Letter to the Editor

From Allison Cox

I found out about the new housekeeping contract on Tuesday the 4th of November, the same day the housekeeping staff and the university’s faculty were told. Prior to this announcement, I had planned a housekeeping appreciation day based on Shane Claiborne’s similar practice in The Irresistible Revolution. My close involvement with the staff at this time allowed me to become privy to such information.

Two weeks leading up to the event, I went to multiple INST 150 classes to talk about how society dictates how much value a person holds based on their income and job status. I also discussed the issue of a just wage/living wage to the INST150 students and how Eastern should be able to provide such wages to its employees.

I hoped that this appreciation day would get our campus talking. As a Christian institution that has a motto of ‘Faith, Reason, Justice,’ I feel we should be required to provide a just wage. When I heard about the new contract, however, I realized I wanted justice for this staff. I thought of the uncertainty of the staff’s future around Christmas, and it broke my heart.

Because the staff had just found out about the new contact, we were unsure if they would want to come to chapel the next day.

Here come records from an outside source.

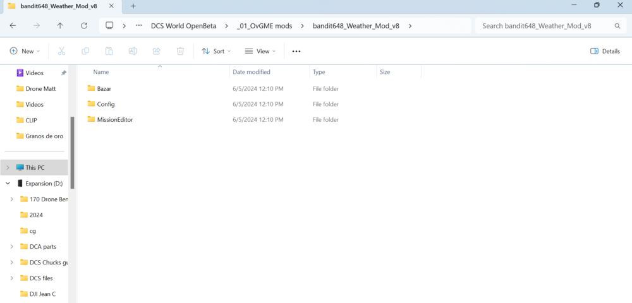
Task: Click the Rename icon in toolbar
Action: click(133, 51)
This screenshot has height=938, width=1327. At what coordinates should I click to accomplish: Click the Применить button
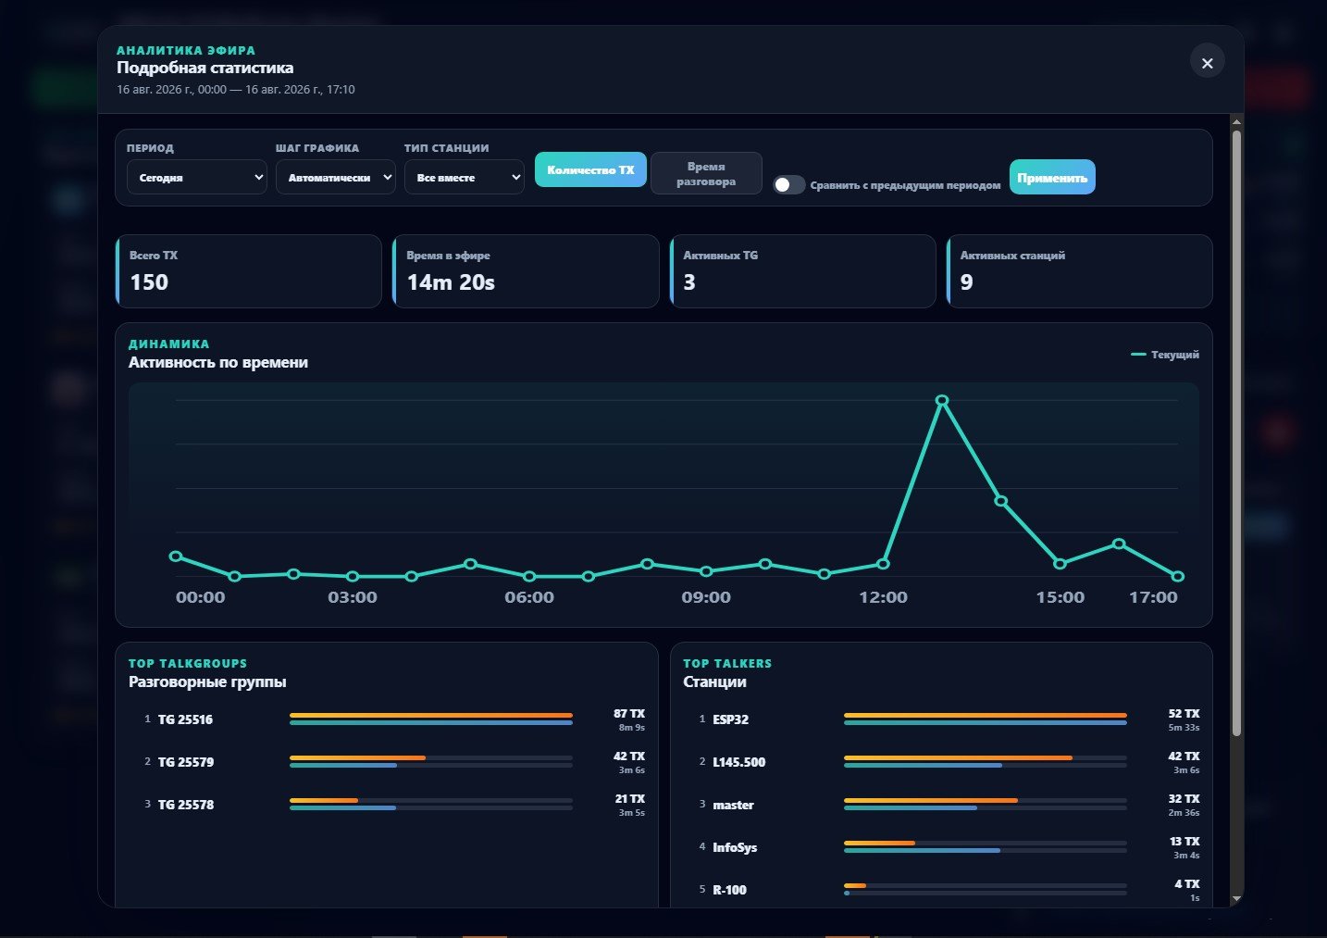click(x=1052, y=177)
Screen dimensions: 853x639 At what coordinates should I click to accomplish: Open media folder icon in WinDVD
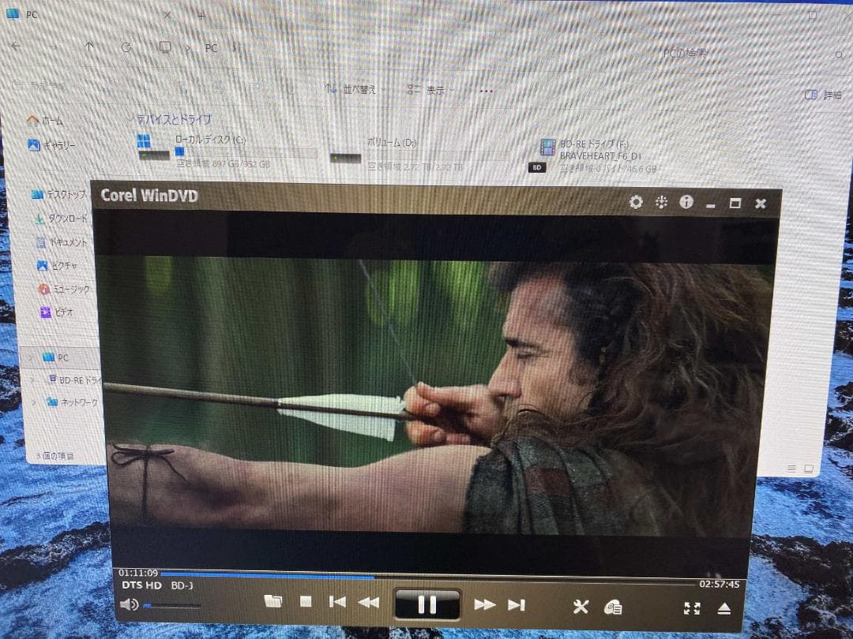[273, 601]
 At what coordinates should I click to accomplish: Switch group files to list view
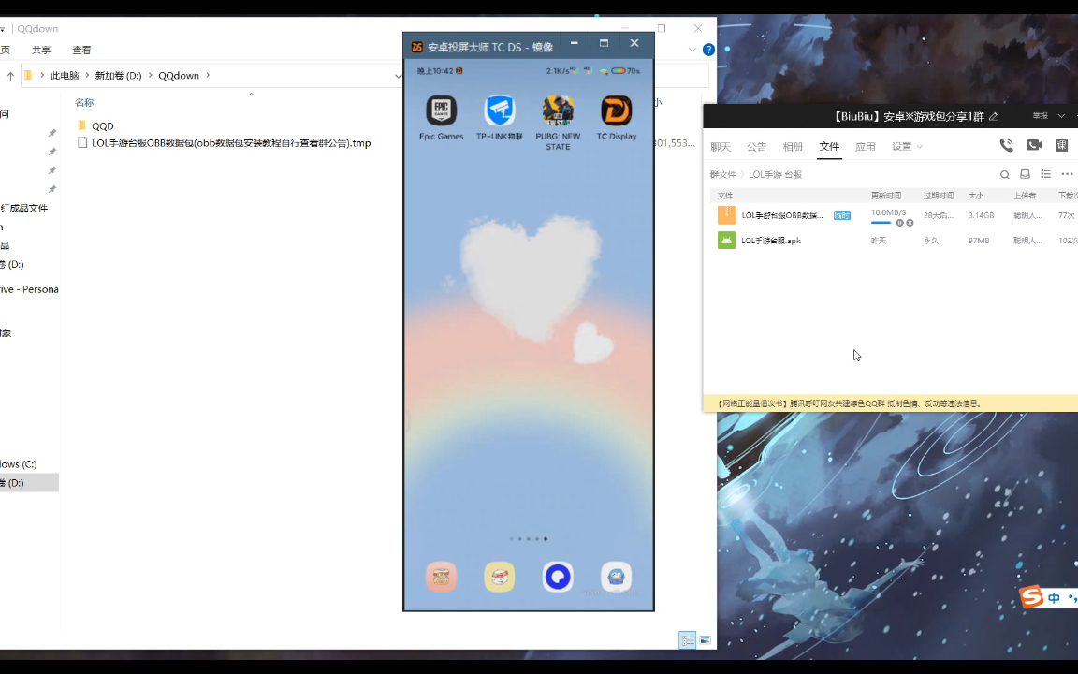[x=1045, y=174]
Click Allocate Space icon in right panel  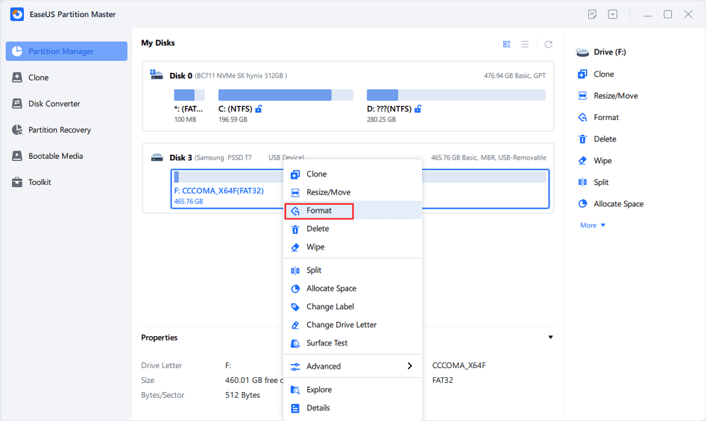click(582, 204)
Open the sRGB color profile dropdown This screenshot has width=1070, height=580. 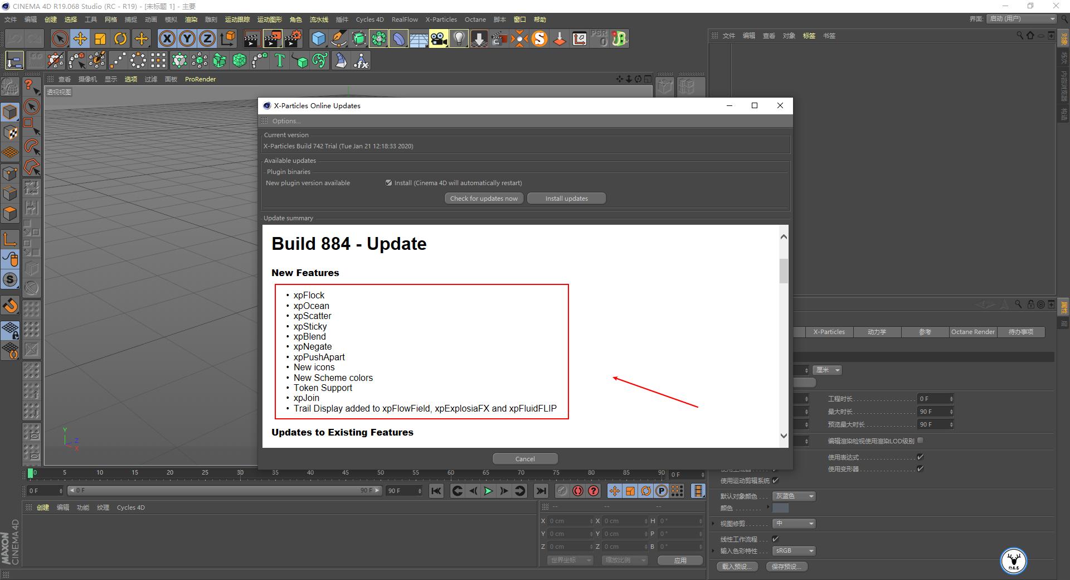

Most of the staff, however, did come to chapel. Their appearance at chapel says something about the strength of character of these individuals. They came to chapel because of a love for us and this campus. Eastern is a second home to many of them.

Needless to say, I cried throughout the entirety chapel. Megan Acedo and I handed out the vouchers for the paid day off to each individual housekeeping member. It was so hard. It took much longer than we had planned because some of the housekeeping staff cried with us and we were able to share an embrace. I was frustrated that the students had not been told about the housekeeping staff’s new contract. I wanted the students to know about the contract change because this chapel could have been a great chance to say goodbye to those staff members that would not be returning with the new company.

By not telling students I feel like we were not treating the housekeeping staff, who are vital members of Eastern, like members of this community. I wanted the student body to understand the situation at chapel. As soon as chapel was over, I talked to every administrative person I saw about sending an email to all of Eastern’s students. The issue of transparency became really important to me. The students had the right to know that information. These are people we see everyday, we love everyday, and we now won’t see everyday.

Looking back over what has happened the last couple weeks since that chapel, I feel both encouraged and fearful. I am encouraged by the students and staff who are also dedicated to doing what they can to help the housekeeping staff. I am encouraged by daily conversations with the housekeeping staff where they express that God has his timing and a plan for them. Through this situation I am beginning to understand a little of what it means to try and do justice. If you want to do justice you have to be willing to have your heart broken. I am reminded of a quote from The Irresistible Revolution, “Love is a harsh and dreadful thing to ask of us, but it is the only answer. This love is not sentimental but heart-wrenching, the most difficult and most beautiful.” The work is not done, I want to continue to seek God’s will in this situation because he does have a plan in all of this.